Monday, April 1, 2019
By Andrea Martin
Cerrone Cohen, MC
Cerrone Cohen, M.D.

Cerrone Cohen, M.D., assistant professor, is co-associate program director of the Duke Family Medicine Residency. He sees patients at the Duke Family Medicine Center and at Duke Behavioral Health Broad Street. He graduated from Medical University of South Carolina in 2010 and completed a combined family medicine and psychiatry residency at University of California at Davis in 2015.

  • Years at Duke: 4
  • Board Certifications: Family Medicine and Psychiatry
  • Patient comment: “Dr. Cohen is very caring and made me feel like things would get better.”
  • Where you can see him next: Presenting at the STFM Spring Conference in Toronto: “Molding the Millennial Mind: Creating Engaging Lectures for a New Generation of Learners.”

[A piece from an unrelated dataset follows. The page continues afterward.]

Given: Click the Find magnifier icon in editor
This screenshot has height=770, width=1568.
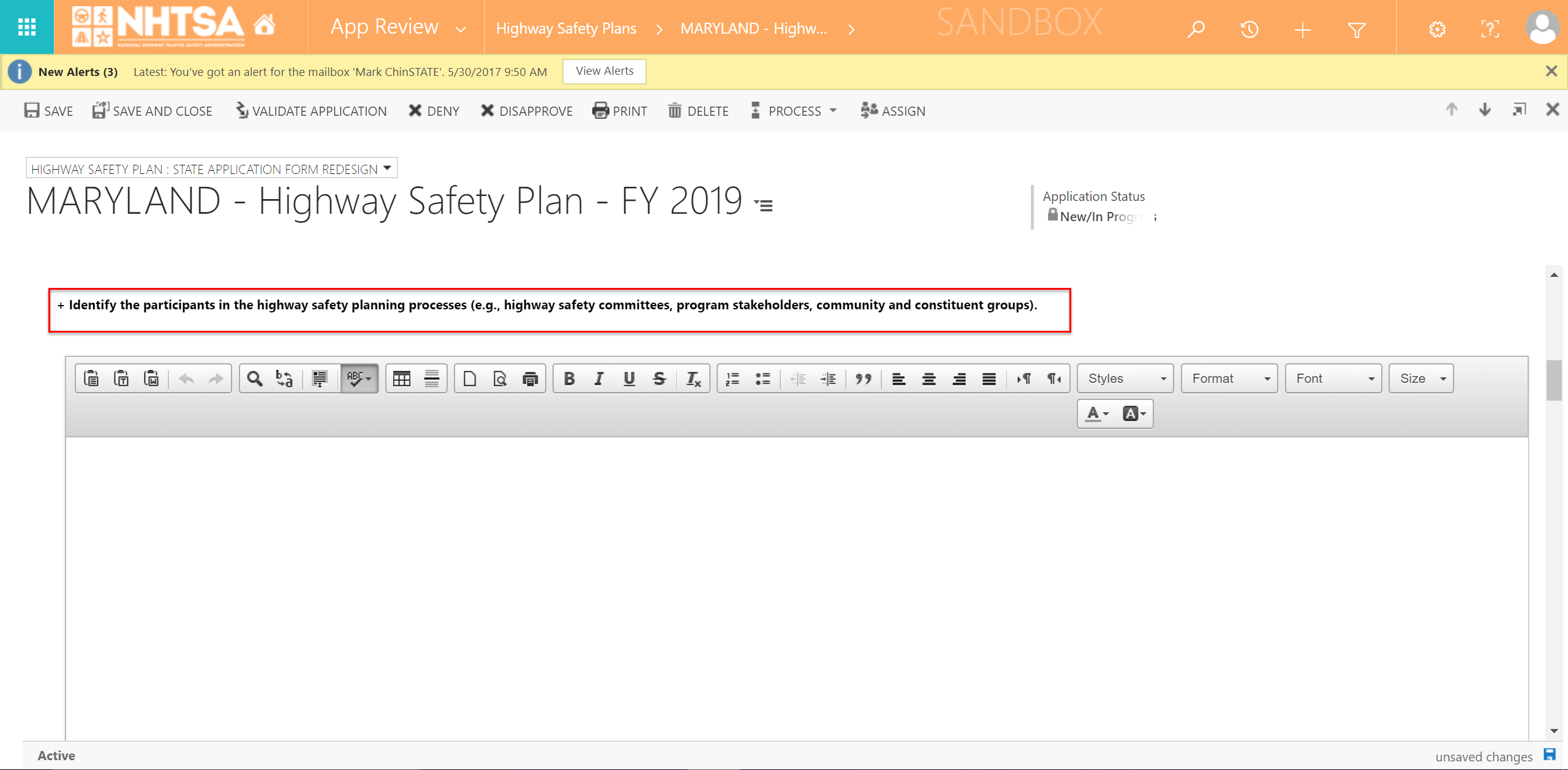Looking at the screenshot, I should tap(254, 379).
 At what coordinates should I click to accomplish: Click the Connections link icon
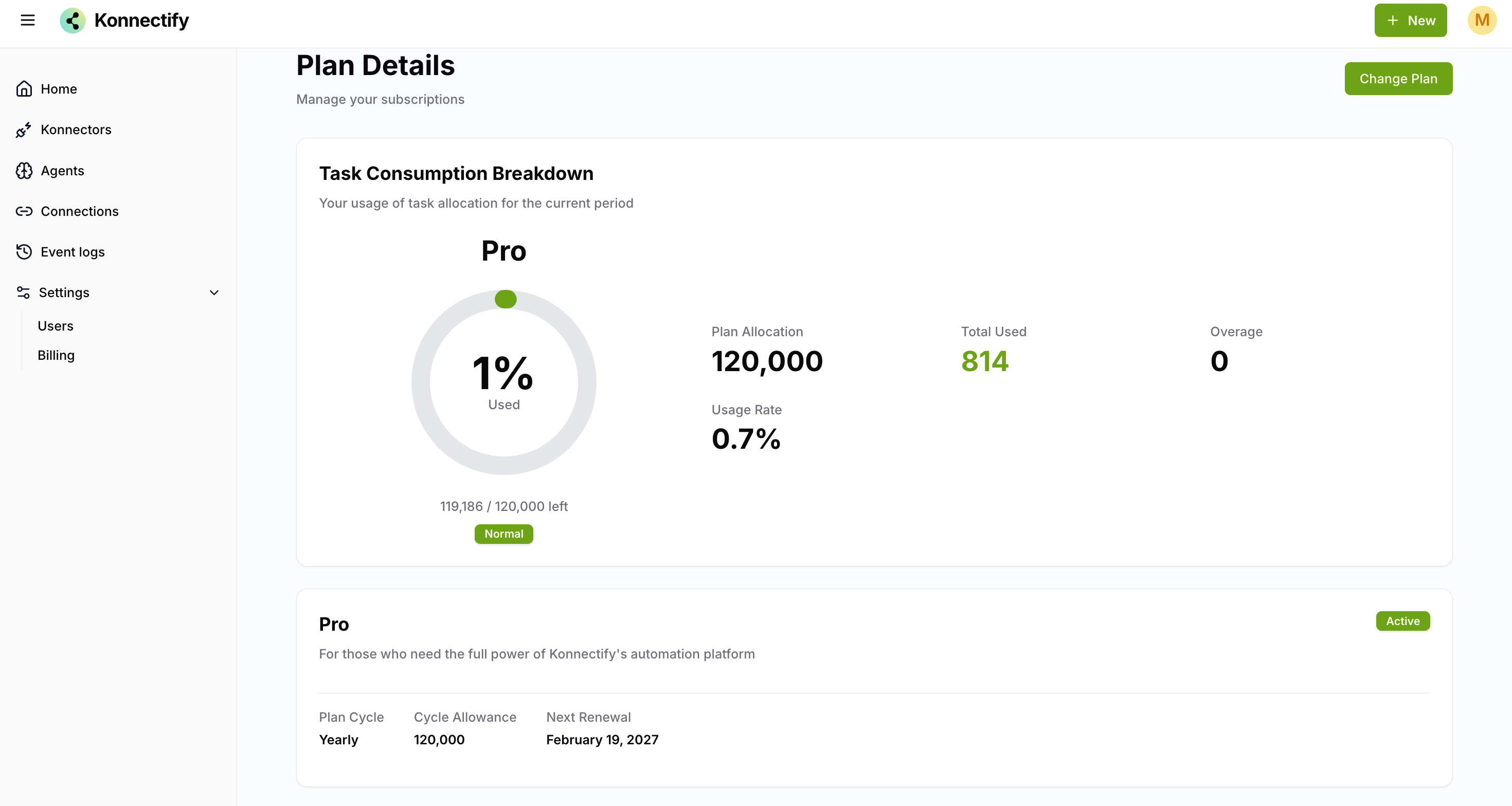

As the only physician at Duke double board-certified in family medicine and psychiatry, Cohen has found a niche for himself in the Department of Family Medicine & Community Health. Having joined the department in 2015, he has quickly become a rising star after last year being named co-associate program director of the family medicine residency, completing Duke’s Clinical Leadership Program for mid-career clinical faculty, and presenting at AAFP’s FMX Conference in the fall. He also has been the recipient of several teaching awards from family medicine residents and medical students, in addition to be nominated for Duke’s Master Clinician/Teacher Award.

Cohen’s ability to bridge primary care and psychiatry is an asset as the department emphasizes a person’s overall health — physical, mental, and environmental circumstances — in its teaching and care delivery. Cohen currently is focused on an upcoming residency curriculum redesign — which will include adding new rotations and an inpatient service at Duke Regional Hospital — and working on the creation of a rural track within the residency. He also precepts residents at the Duke Family Medicine Center every week and gives behavioral health lectures to both family medicine residents and physician assistant students, in addition to caring for patients in primary care and behavioral health settings.

“I do a lot of primary care, but I also do a lot of mental health care, and being able to help people in times of crisis is important to me; it’s rewarding to me,” Cohen says. “Teaching residents and students how to deliver great mental health care in primary care settings is something I really enjoy.”

In 2019, Cohen looks forward to learning about new models of delivering mental health care
services in primary care settings. Collaborative care is of specific interest to him because it is an innovative, evidence based-method for improving depression treatment in primary care.

“I think it’s really rewarding to work with someone who feels very hopeless and then give them a sense of hope that things can get better,” Cohen says.